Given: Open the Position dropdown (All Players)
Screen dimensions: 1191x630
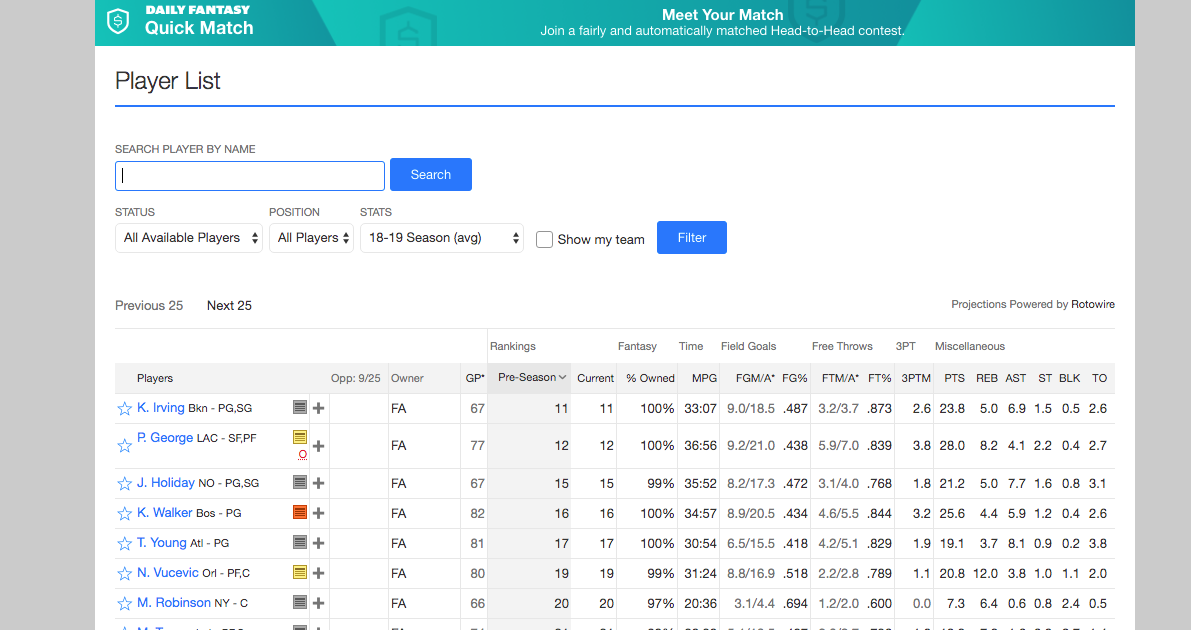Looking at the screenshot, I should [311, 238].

* * *

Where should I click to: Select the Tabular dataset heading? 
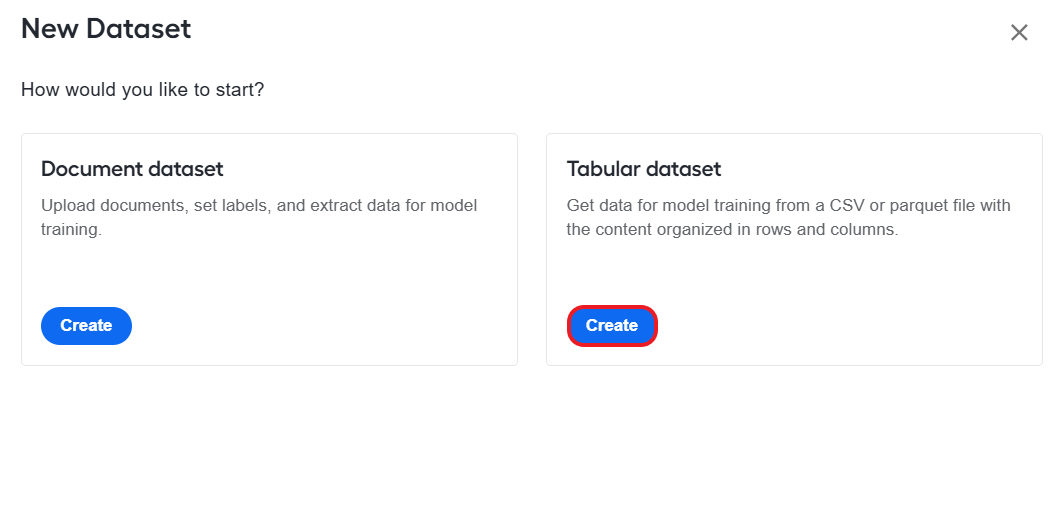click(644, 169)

#### [TO DO]
Copy the part that opens with the line containing "Given: Open the" and closes with the line containing "Looking at the", both of those lines included, and leave the pictures out of the answer.

#### [TASK RESPONSE]
Given: Open the Position dropdown (All Players)
Screen dimensions: 1191x630
Looking at the screenshot, I should [311, 238].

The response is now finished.